At his property called Fairlawn, Perera had a croquet lawn that, oxymoronically, saw very little croquet action. The ethnic backgrounds of Gem and Perera contributed to the rules of their new game. It had elements of “rackets” and the Basque game of pelota. They marked out the first rectangular court, close to the dimensions of today’s version.Their game was being played by others, in fact, by 1859 – a few years before Major Walter C. Wingfield came up with his variation, which sported the name sphairistike. He thought it was a catchy moniker. Indeed, i might have been, but for its unpronouncability. Wingfield’s version was also played on an hourglass-shaped court – another masterstroke that might’ve stood the test of time if it wasn’t for the fact it didn’t. But the Major pressed on.Wingfield was to tennis what John Jaques was to table tennis: an entrepreneur who saw a quid in the game. Sphairistike was, to his perpetual puzzlement, not doing so well. His friend Walter Long suggested that another name was needed if it was to catch on. Another friend, Arthur Balfour, suggested lawn tennis. The derivation of the name has many possibilities, ranging from the French tenez, “pay heed” (which players called to opponents before serving) to the Egyptian town of Tanis, which manufactured linen that the earliest balls were made from (see also the German tanz – to dance).Though his “portable”, hourglass court didn’t catch on, the name did, as did his oval-shaped racquet. It’s believed Wingfield also borrowed much of the French vocab for the new game, which is still used.In February 1874 he patented his new game, codified its rules and sold it to public in sets consisting of his portable court, rubber balls, four rackets and a net. Serendipitously, around this time, Charles Goodyear developed vulcanized rubber and suddenly it was possible for a ball to be soft and bouncy – perfect for grass surfaces. Very soon it became England’s most fashionable pastime.

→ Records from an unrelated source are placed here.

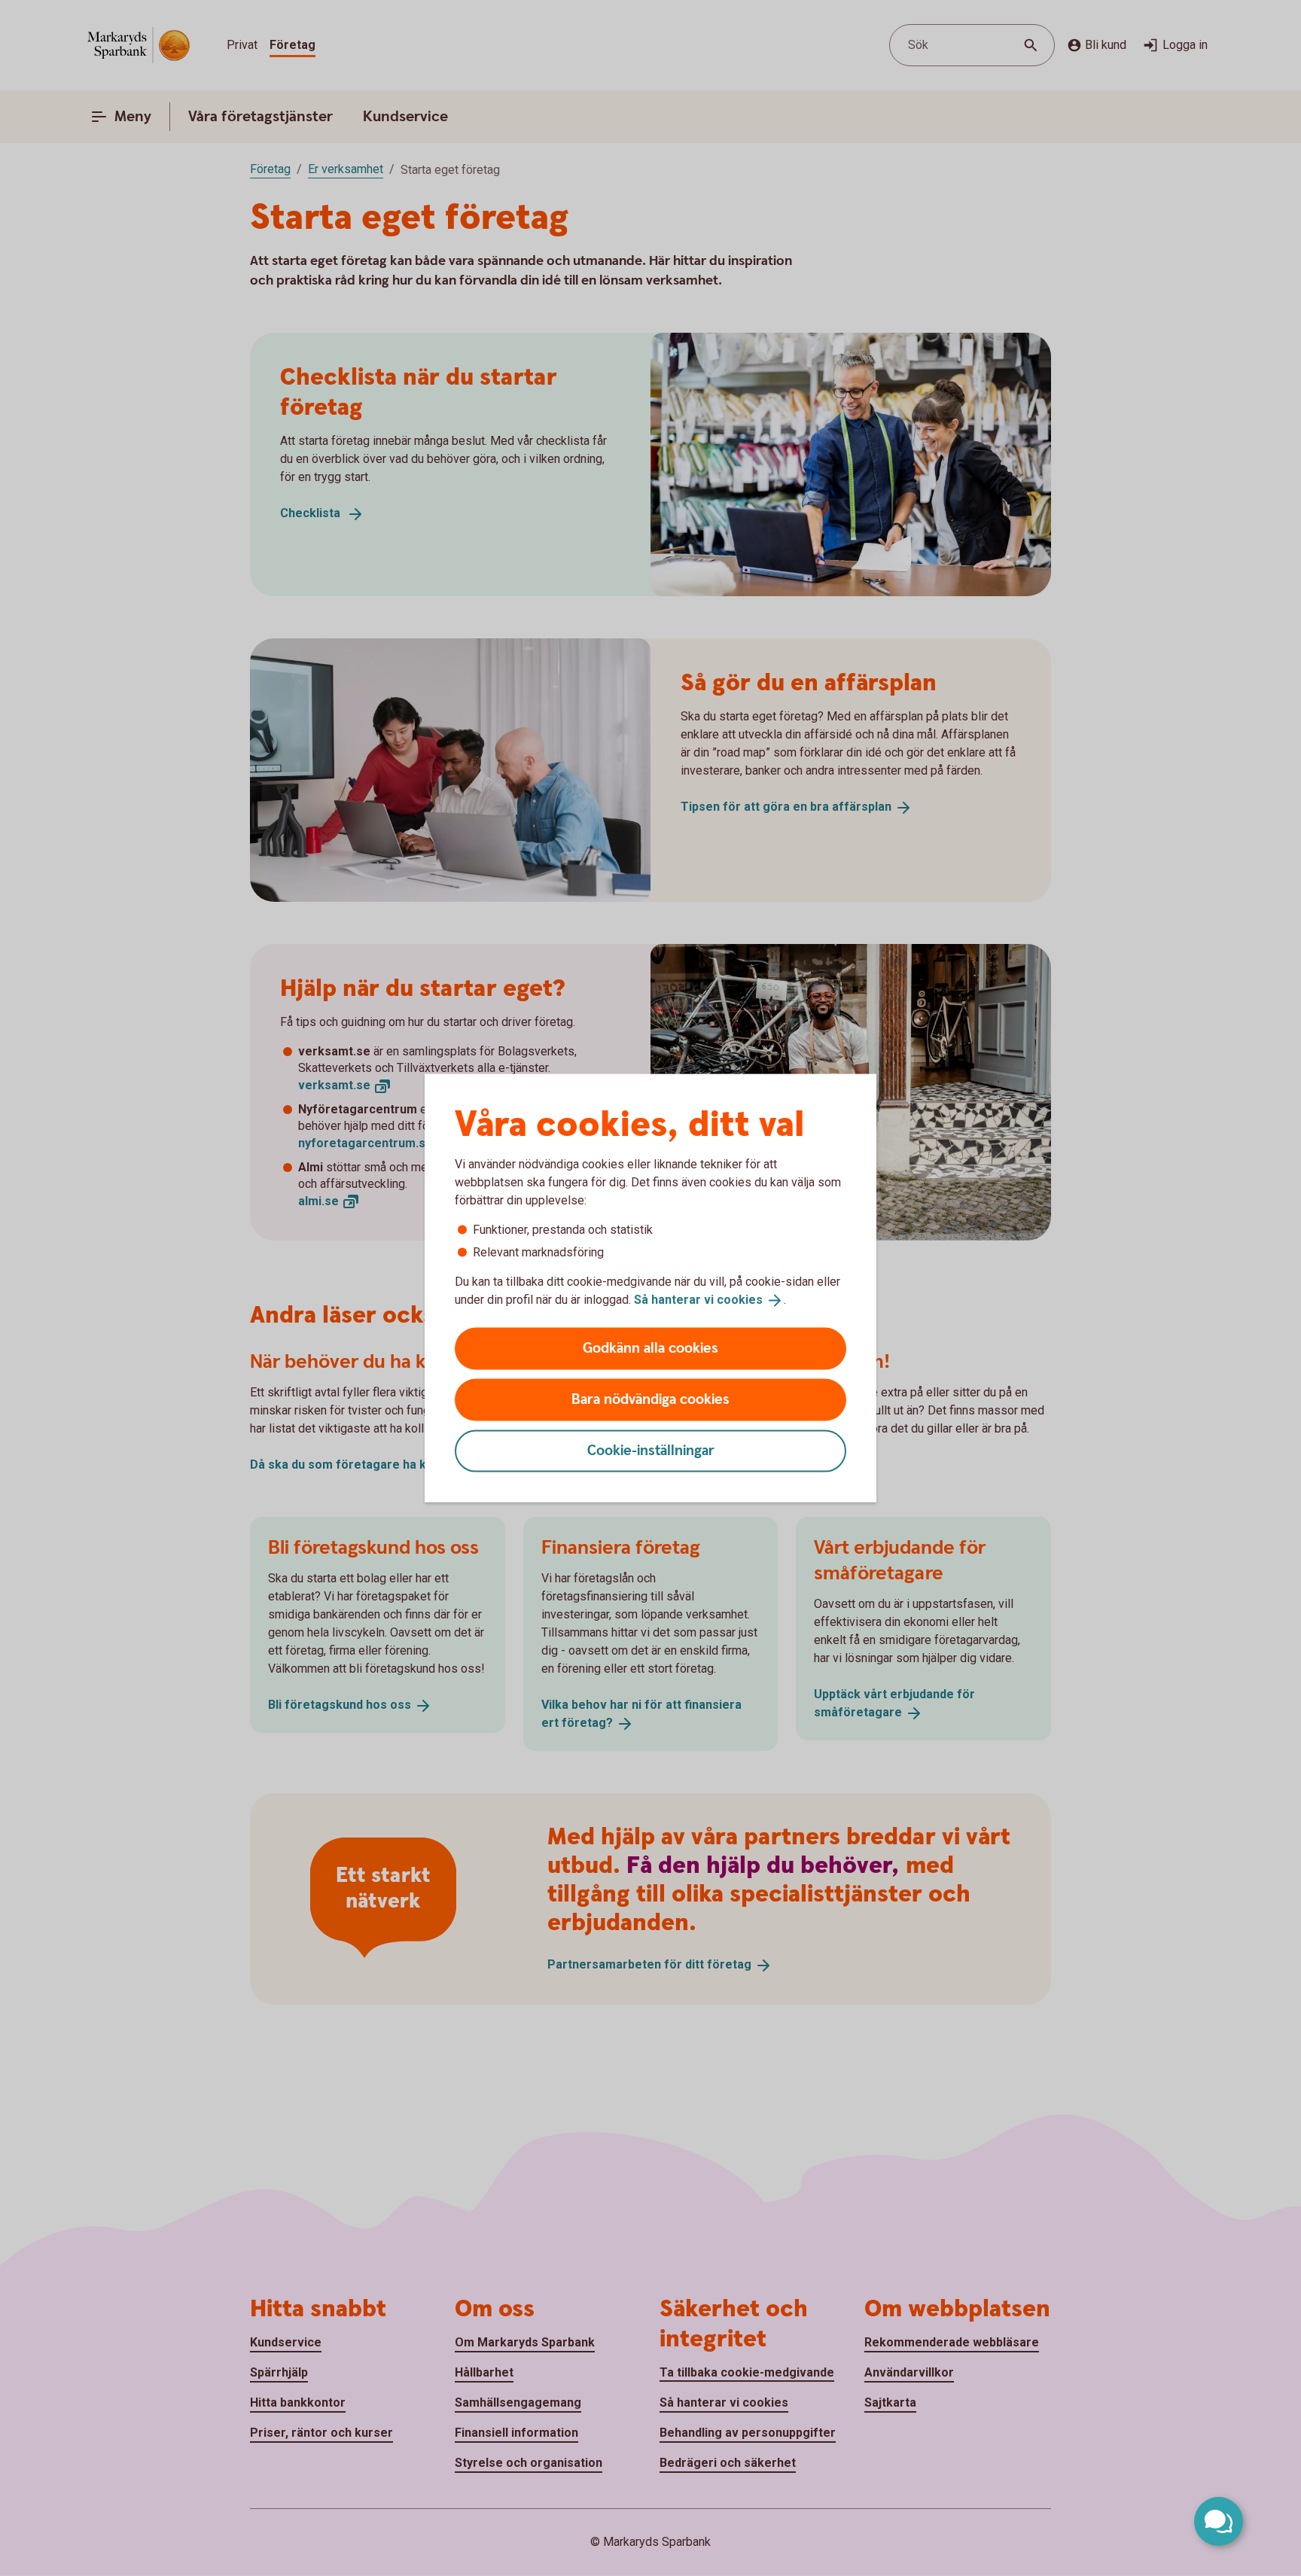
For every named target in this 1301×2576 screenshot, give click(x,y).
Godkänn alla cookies (650, 1347)
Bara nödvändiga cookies (650, 1399)
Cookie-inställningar (650, 1450)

As the game evolved, and croquet lawns all over the better parts of the British Isles came vigorously alive with new sights and sounds, the game of croquet itself was hardest hit. In 1876 (some might call this a leveraging masterstroke), the All-England Croquet Club at Wimbledon conceded that they needed to add facilities for the new game, and the next year they sponsored the first All-England Championship ‒ the first Wimbledon. It proved so popular, it immediately led to further debate about standardising the rules.

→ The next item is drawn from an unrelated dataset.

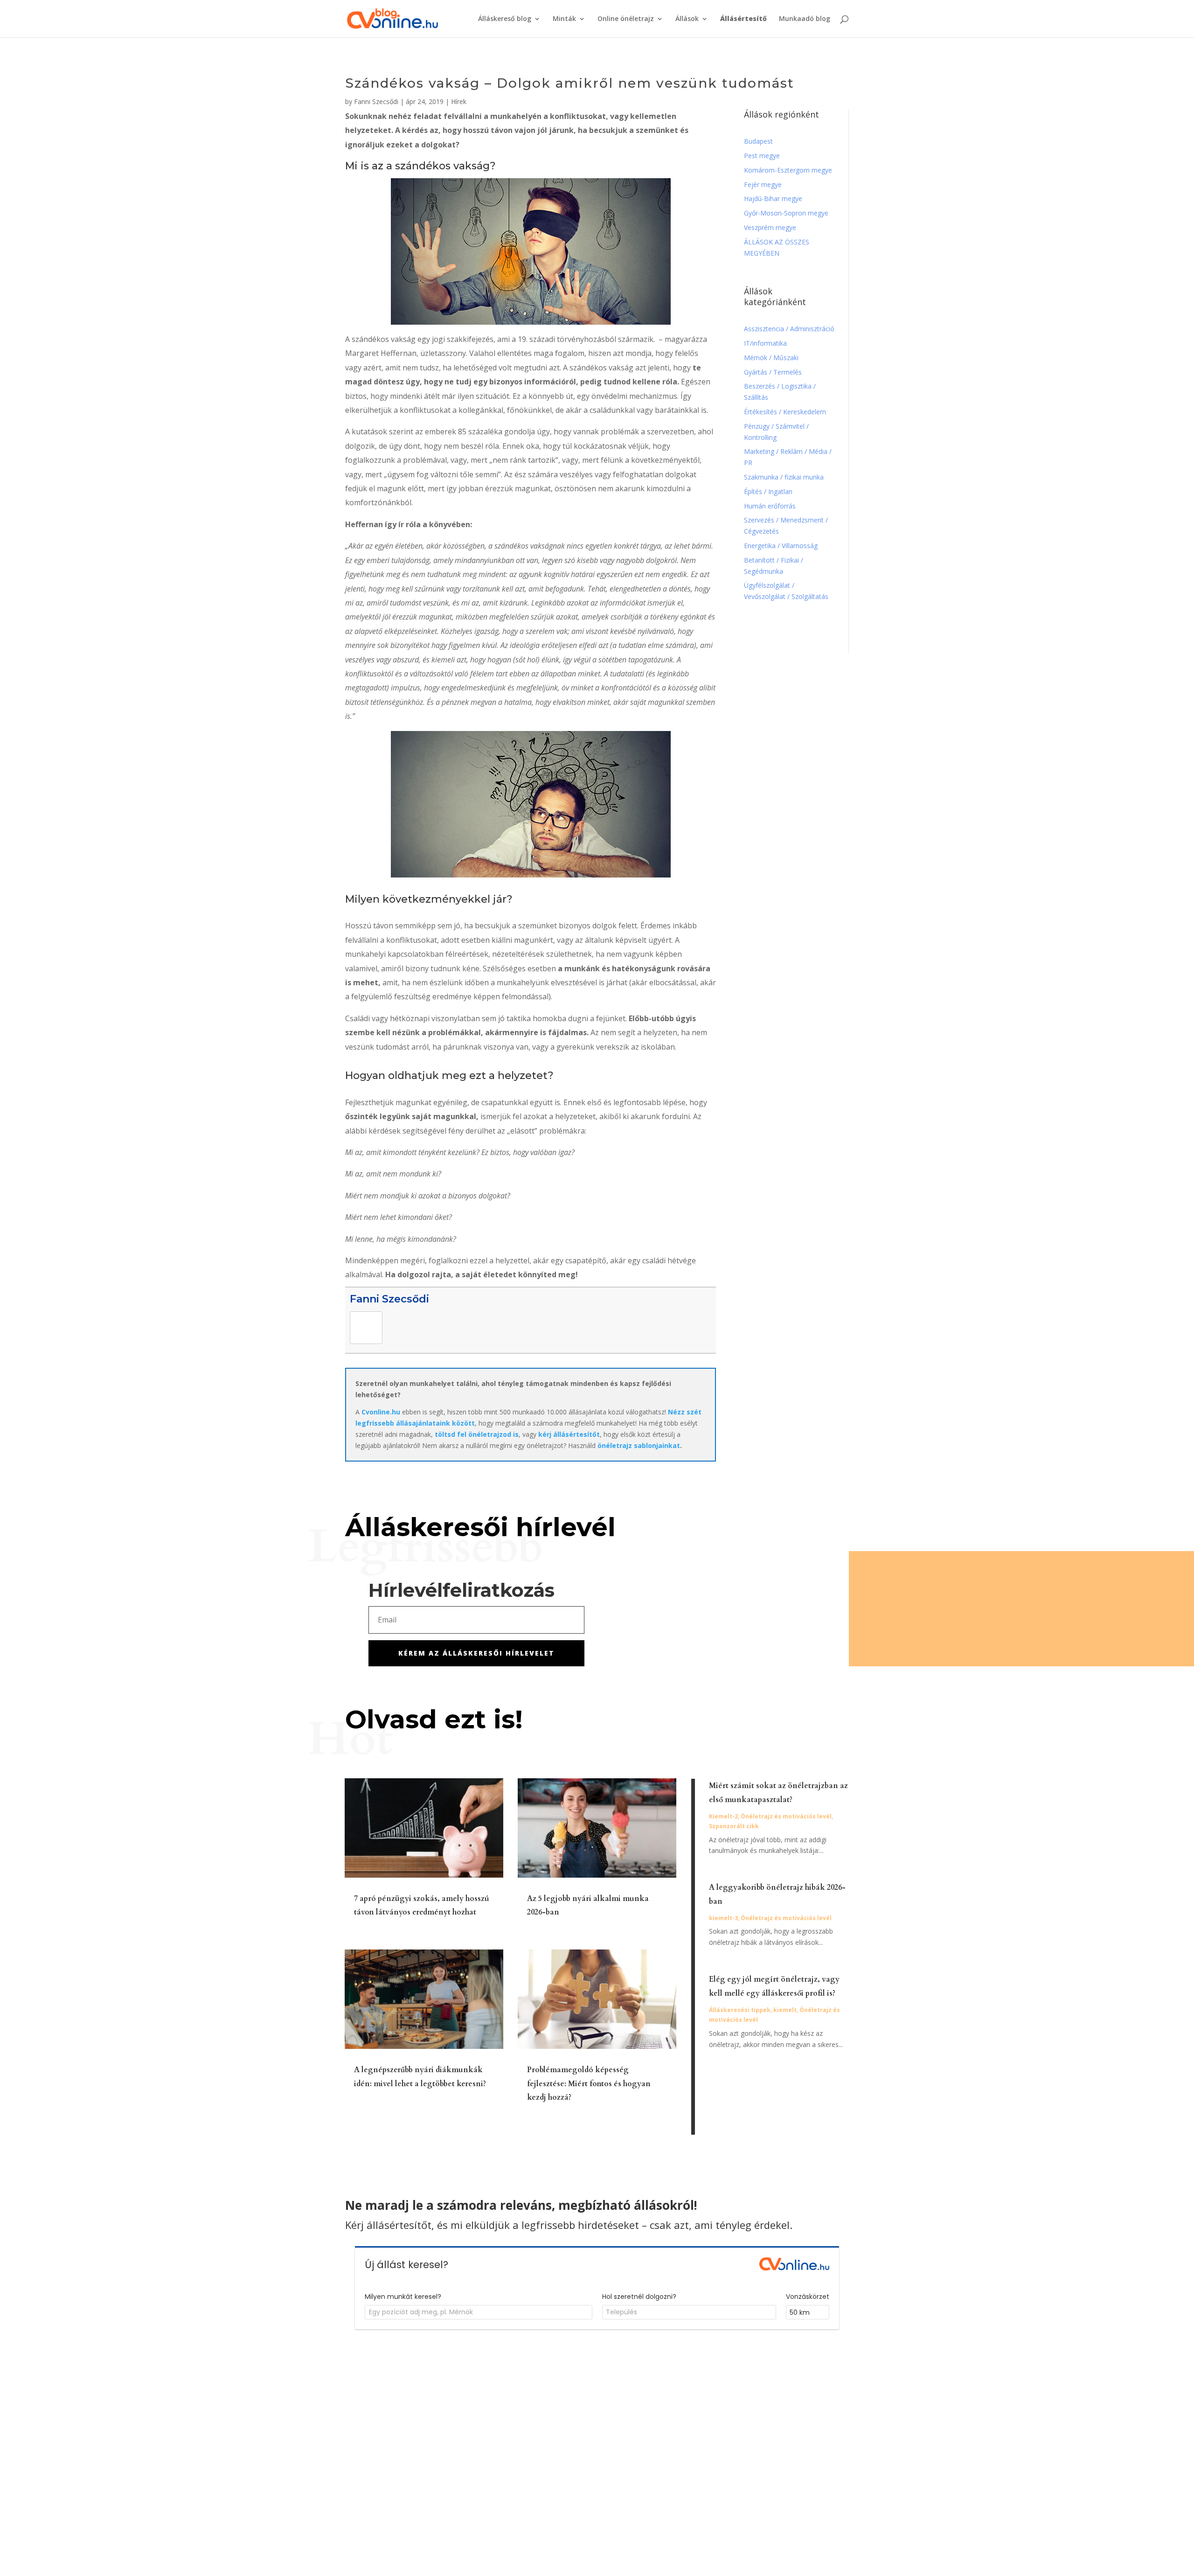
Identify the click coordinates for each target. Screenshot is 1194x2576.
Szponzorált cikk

Then, in 1874, American Mary Ewing Outerbridge met Wingfield in Bermuda, returned to the Staten Island Cricket Club in New York and in another masterstroke (this time of prescience – cricket never did catch on over there) laid down a tennis court. By 1880 the first American National tournament was played there – the beginnings of the US Open. Club tennis had already begun in Melbourne, Australia in 1878 and the MCC was responsible for the first Australian tournament, also in 1880.Gem and Perera’s first-ever grass tennis court has long since been ploughed in, but a plaque on the gates at Fairlawn proclaims the birthplace of one of the few sports that can claim the title of a world game.